Tidd expressed support for Coast Guard efforts to recapitalize its medium endurance cutters, which support drug interdiction efforts, and said he was working closely with the Navy to field the LCS in his region. The LCS, he said, could support detection and monitoring operations and partner with local maritime forces.

“Adm. Tidd has no U.S. naval vessels under his command, zero,” Byrne said. “He has some Coast Guard ships. Unfortunately, there’s not nearly enough of them to come close to doing the job.”

To do what?

A critical question that needs to be clarified, however, is what capabilities the Navy could bring to a law-enforcement role in SOUTHCOM.

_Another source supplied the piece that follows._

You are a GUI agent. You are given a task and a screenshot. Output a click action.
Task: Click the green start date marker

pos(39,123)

The Navy cannot, by law, fight crime directly but can play a supporting role by either hosting a Coast Guard detachment on board a ship or using their sophisticated communications and sensor suites aid in the effort.

Capt. Rick Hoffman, a retired Navy captain who as the commanding officer of the frigate De Wert deployed for counter-narcotics operations in SOUTHCOM’s area of operations, said sending Navy ships down there can help aid foreign militaries and build relationships, but that the Coast Guard was better-suited for the mission.

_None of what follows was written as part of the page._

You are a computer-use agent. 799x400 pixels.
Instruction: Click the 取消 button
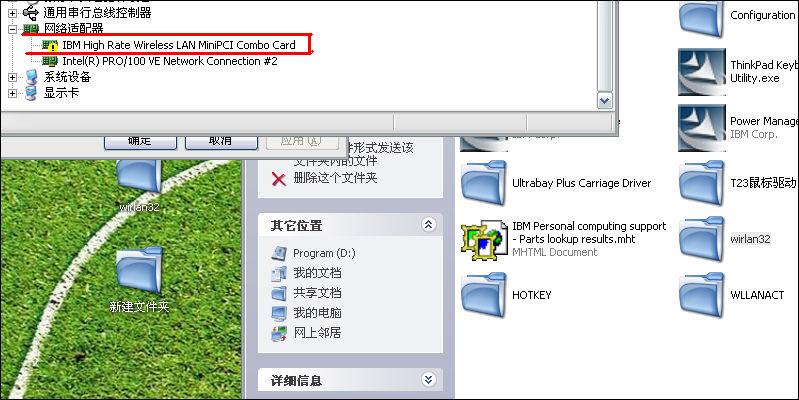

“What you need are smaller, agile ships that can operate near the point of origin and interdict these things as they are leaving,” Hoffman said.

Hoffman said that in the 1990s, the Navy was using its air search capabilities to track illegal drug flights and relay intelligence to assets in Latin American countries, as well as interdicting larger shipments with the Coast Guard detachments. Ultimately, if the Congress was serious about combating drugs in SOUTHCOM, he said, it should adequately fund the Coast Guard.

“What they oughta do is take a few billion from the Defense Department’s budget and give it to the Coast Guard,” Hoffman said.

“Operating Navy ships is expensive, and, at that cost, it may not be practical to send gray hulls,” he said, adding that the Coast Guard can do the job cheaper and better.

In the meantime, the Navy is sorting out a major reorganization of the LCS program that began in 2016 after CNO ordered a complete review in the wake of a series of engineering mishaps.

LCS is shifting a crewing model that had three crews rotate between two ships to two crews for each hull, similar to the gold and blue crews that man Ohio-class submarines.

Additionally, the reorg upended the signature modularity of the program, where sensors and weapons were to be quickly swapped out to support emerging missions. Instead, the program is shifting to a “one ship, one mission” model, where each ship is semi-permanently assigned a mission like anti-surface warfare, mine warfare or anti-submarine warfare.

That also means that the module crew will be permanently assigned to each ship, a step designed to improve cohesion and increase the number of sailors permanently assigned to the hull.

CNO Richardson told lawmakers on April 19 the ship had been deployed too early, before the Navy had fully worked through the details of a class of ship in service since 2008. There are 24 LCS deployments planned between 2019 and 2024.

“Starting in 2019, we’re going to start forward deploying those. They’ll be sustainable. They’ll be more lethal by virtue of the enhancements we’re putting on those littoral combat ships,” Richardson said.

Joe Gould was the senior Pentagon reporter for Defense News, covering the intersection of national security policy, politics and the defense industry. He had previously served as Congress reporter.

David B. Larter was the naval warfare reporter for Defense News.